START RECORDS FOR THE TASK

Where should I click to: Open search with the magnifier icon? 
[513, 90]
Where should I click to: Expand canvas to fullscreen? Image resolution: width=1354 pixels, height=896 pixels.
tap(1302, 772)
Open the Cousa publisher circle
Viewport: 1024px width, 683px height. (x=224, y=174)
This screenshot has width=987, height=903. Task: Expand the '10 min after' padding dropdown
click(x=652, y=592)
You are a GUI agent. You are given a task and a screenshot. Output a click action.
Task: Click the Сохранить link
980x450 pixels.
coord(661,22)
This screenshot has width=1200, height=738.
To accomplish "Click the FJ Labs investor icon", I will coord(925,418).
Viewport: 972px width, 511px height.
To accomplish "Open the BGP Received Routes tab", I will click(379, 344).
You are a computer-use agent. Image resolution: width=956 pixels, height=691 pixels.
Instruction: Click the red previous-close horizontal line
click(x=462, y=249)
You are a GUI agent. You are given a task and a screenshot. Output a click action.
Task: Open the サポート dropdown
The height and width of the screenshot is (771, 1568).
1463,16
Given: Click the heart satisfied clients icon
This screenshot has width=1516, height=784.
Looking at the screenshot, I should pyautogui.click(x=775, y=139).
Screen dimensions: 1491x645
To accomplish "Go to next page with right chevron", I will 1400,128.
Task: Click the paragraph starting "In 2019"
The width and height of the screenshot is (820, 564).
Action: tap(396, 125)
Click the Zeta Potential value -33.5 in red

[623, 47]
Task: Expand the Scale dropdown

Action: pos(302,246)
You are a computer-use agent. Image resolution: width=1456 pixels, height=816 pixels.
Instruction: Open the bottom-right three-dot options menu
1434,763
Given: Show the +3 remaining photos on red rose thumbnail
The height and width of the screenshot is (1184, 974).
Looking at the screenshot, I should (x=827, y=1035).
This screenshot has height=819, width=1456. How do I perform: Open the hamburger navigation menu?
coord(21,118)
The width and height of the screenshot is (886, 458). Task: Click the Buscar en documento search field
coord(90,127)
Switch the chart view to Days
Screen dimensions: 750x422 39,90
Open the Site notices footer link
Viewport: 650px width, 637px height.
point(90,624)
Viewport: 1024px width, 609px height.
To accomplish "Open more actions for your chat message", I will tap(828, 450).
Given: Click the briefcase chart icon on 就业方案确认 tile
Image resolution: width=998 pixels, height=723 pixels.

END RECORDS FOR THE TASK

■ **WHAT YOU NEED TO DO**
Starting at the line in the records above that contains "The width and height of the screenshot is (886, 458).", output every line up to and including the last one, with nothing added.

■ **RESPONSE TO THIS TASK**
The width and height of the screenshot is (886, 458). Task: Click the Buscar en documento search field
coord(90,127)
Switch the chart view to Days
Screen dimensions: 750x422 39,90
Open the Site notices footer link
Viewport: 650px width, 637px height.
point(90,624)
Viewport: 1024px width, 609px height.
To accomplish "Open more actions for your chat message", I will tap(828, 450).
Given: Click the briefcase chart icon on 就业方案确认 tile
Image resolution: width=998 pixels, height=723 pixels.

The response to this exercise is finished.